Osteoarthritis is the most common form of arthritis affecting the knee joint. In a healthy knee, the joint is lined with cartilage, acting as a cushion and a smooth surface for easy, frictionless movement. Osteoarthritis results in cartilage destruction and alters the bony surfaces and ligaments of the knee, making movement difficult and painful.


Osteoarthritis: Symptoms

The most common symptom of osteoarthritis is knee is pain. The exact nature of pain will vary from person to person. Initially it can be pain that is felt only when doing more strenuous exercise or after prolonged periods on your feet, although when more severe the pain can be present for most of the day and even cause disruption to sleep. In addition to pain, some patients will experience stiffness, swelling and the feeling of the knee ‘giving way.’

Osteoarthritis: Causes

The exact cause of osteoarthritis is not always known. It is usually a long-term problem causing progressive wear and tear of the joint, Osteoarthritis is more common in older patients. Most often, there are a mixture of factors which contribute to an individual’s risk of developing osteoarthritis of the knee. Although there is no single gene that causes osteoarthritis, we know that it can run in families. Patients who have abnormal alignment of their legs can be predisposed to arthritis. Importantly, osteoarthritis may develop after trauma to the knee or lower limb.

Osteoarthritis: Diagnosis

Often, the diagnosis of osteoarthritis can be confirmed following a medical consultation and examination and dedicated x-rays of your knees. Sometimes you might be offered an MRI scan, which can help determine whether damage to other areas of the knee (e,g, the ligaments or menisci) are contributing to your pain.

Osteoarthritis: Treatment

Unfortunately, progressive damage to the cartilage and tissues of the knee is irreversible, so there is no ‘cure’ for osteoarthritis. Because of this, the treatment of osteoarthritis generally revolves around managing symptoms in the initial stages, and progressing to more definitive treatments when indicated.


Most often, osteoarthritis of the knee is initially managed non-operatively, with a combination of exercise therapy and medication. Low-impact activities such as swimming, cycling, pilates and yoga can be extremely effective in reducing the stress on the arthritic joint and strengthening the muscles of the leg. A dedicated physiotherapy program is often recommended for patients with osteoarthritis. Commonly prescribed medications such as paracetamol and anti-inflammatories (if indicated) may also assist in alleviating symptoms.

In some cases, I may recommend steroid injections to the knee with a local anaesthetic to help to reduce knee pain. It is important to maintain a healthy body weight since we know that excessive weight contributes to the stress placed on an arthritic knee.

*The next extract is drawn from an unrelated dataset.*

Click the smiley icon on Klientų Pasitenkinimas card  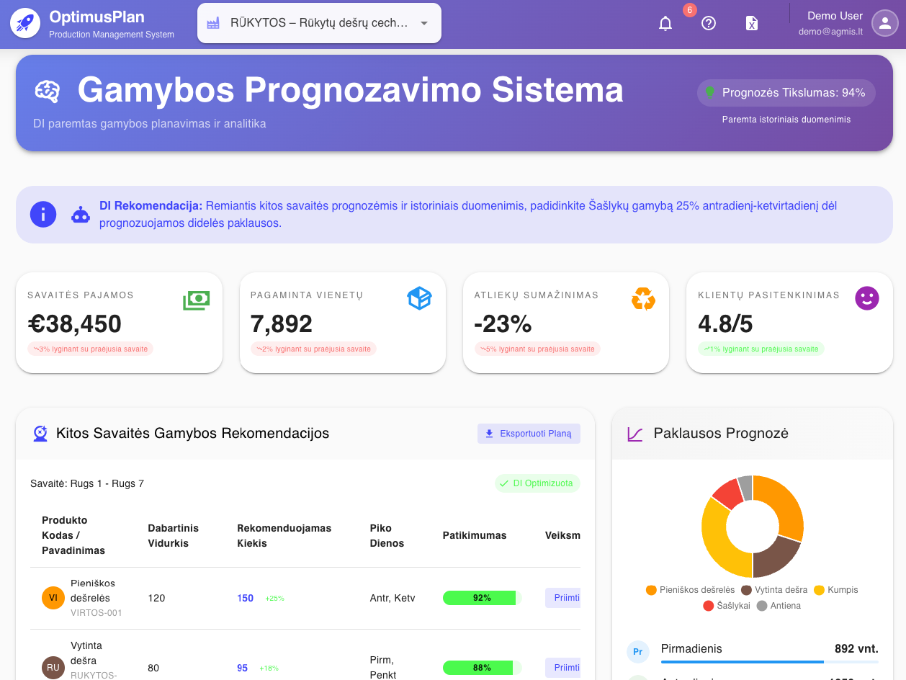(866, 298)
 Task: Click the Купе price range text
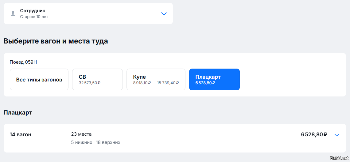pyautogui.click(x=156, y=83)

In more advanced cases, I may recommend that you consider surgery to treat your knee osteoarthritis. Surgical procedures include joint replacement, joint realignment, and joint debridement.

Joint replacement – Knee Replacement (Total Knee Arthroplasty)

This is the most common surgical treatment for osteoarthritis of the knee and is now the most common joint replacement performed in Australia. When performing a total knee replacement, the knee joint is exposed and the diseased portions of bone and cartilage are surgically removed. A new prosthesis is then inserted into the knee. This is made of metal, with a polyethylene (plastic) liner between the femoral and tibial components which facilitates safe and pain-free movement. The patella may or may not be replaced in this surgery, depending on your individual circumstances.

Read more about knee replacement surgery

Unicompartmental Knee Replacement

In some cases, knee osteoarthritis will be confined to one area of the knee. This is less common, but in selected cases, I may recommend replacing only one half of the knee, known as a unicompartmental knee replacement. In theory, this can provide a more ‘normal’ feeling knee, although it is much less commonly used than total knee replacement.

Joint Realignment

This is often done in younger patients who have developed osteoarthritis to one side of their knee in an effort to improve the alignment of the knee and therefore unload the diseased portions of the joint. This is done via an osteotomy, whereby the bones are altered in their position and then held with a plate and screws to improve the alignment of the knee. This type of surgery is often recommended for younger patients as it may avoid the need for a knee replacement, or at least delay it for some years.

Joint Debridement (Arthroscopy)

Arthroscopy purely for osteoarthritis is generally not recommended, as the disease process is too far gone to be able to give people reliable and long-term improvement in pain. Occasionally, patients may be getting symptoms from other areas in their knee, in which case key hole surgery (arthroscopy) can be useful.